In today's society, everyone wants something for nothing. Even if you go to a P2P and get the game. If you like it and think they did a good job, then go out and buy it. if people who are playing it don't support it with purchase then they cant keep making quality games. Then all you get are some executives trying to save their salaries at the expense of the artists. All the while, they will go out and do things like hire people to come up with things like DRM. Just like the new price increases for movie tickets.

In this economy, it is good to be frugal and really know you want something before you support it with purchase. With sites like HH, most gamers need to stick together when it comes to decisions on what games to buy. All must understand that most of these games are made by people who love games and the same stuff we do. When we go out and purchase every new iteration of a certain genre of game, it does nothing but fuel the executives into thinking we need more like this so we can make more money. Then they turn around and fire them until the next game needs to get done. When in fact, if they invested back into their artists (profit sharing/property rights), then we would all have new/unique games that everyone will rush out to buy.

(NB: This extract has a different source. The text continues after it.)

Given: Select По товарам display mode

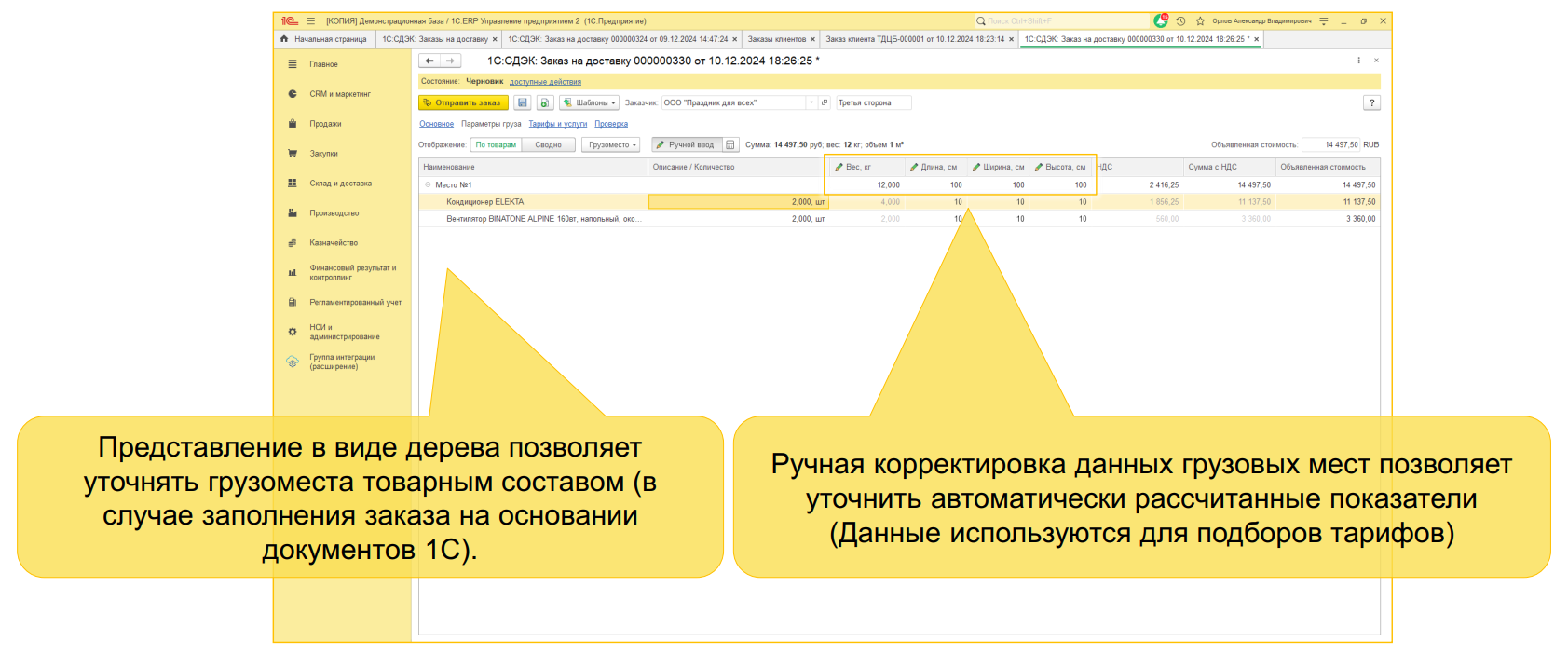Looking at the screenshot, I should [x=496, y=144].
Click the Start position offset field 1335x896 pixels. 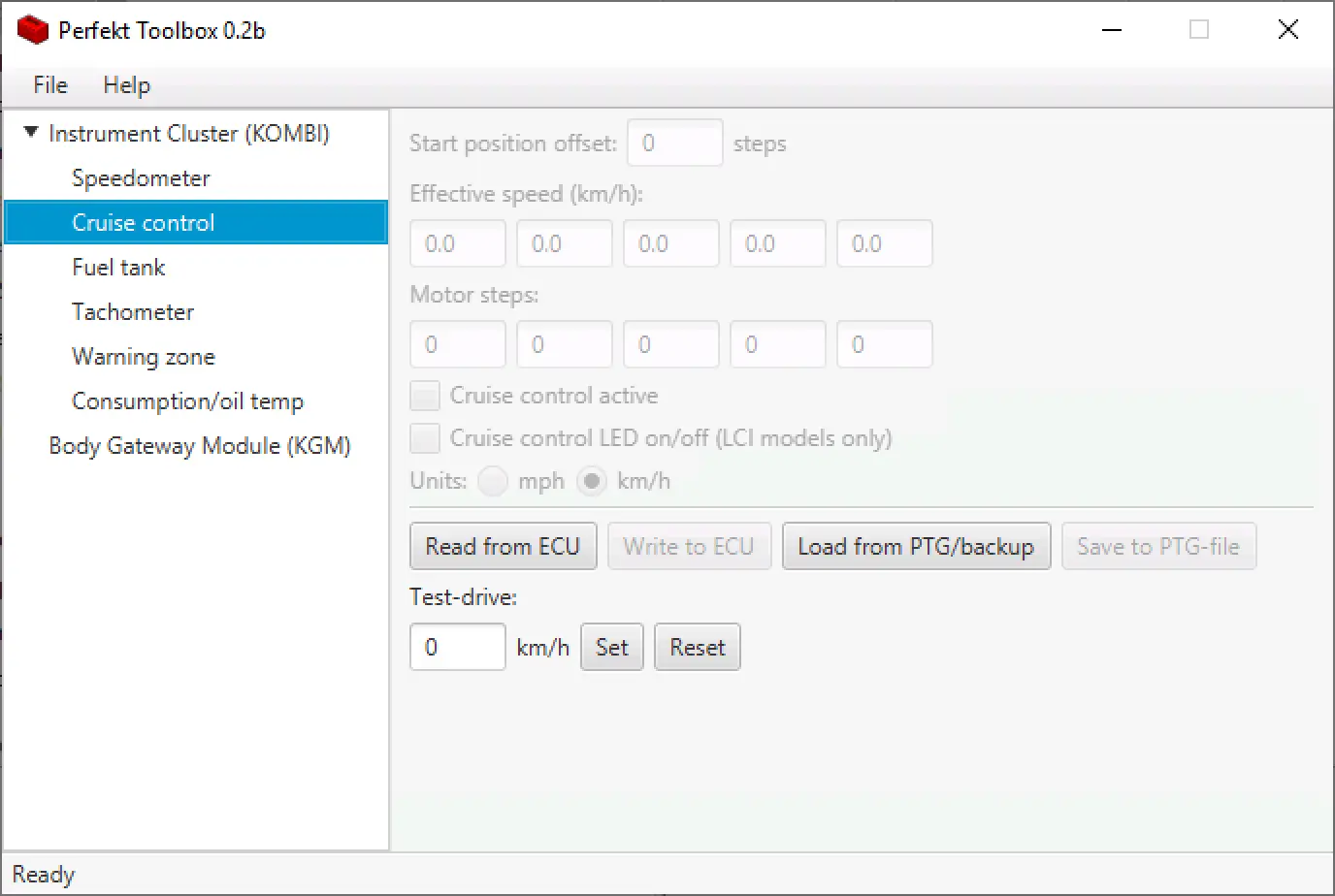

Instead everyone rushes out to get the latest game trend whether it is Rock Band, GTA, WOW, or whatever is named Battlefield this month? I mean seriously how many WW2 FPS's do we need that all look roughly the same, ecept with new and improved graphics? Seriously they did that to housewives in the 70's and 80's, they stuck new and improved on it and people rushed out to buy? I guess all the ones that are out there is the answer. At least Wolfenstein added some twists to it and did it well.

When something like this happens in the first week of a game like this. Thanks to all the Internet connectivity, sales SHOULD immediately drop to nothing. At least until the company feels the bite and fixes the problem and does something to fix the problem and win back the audience. I know it is easier to measure when it comes to a movie. It should be the same way with games as well. Rent first, then Buy!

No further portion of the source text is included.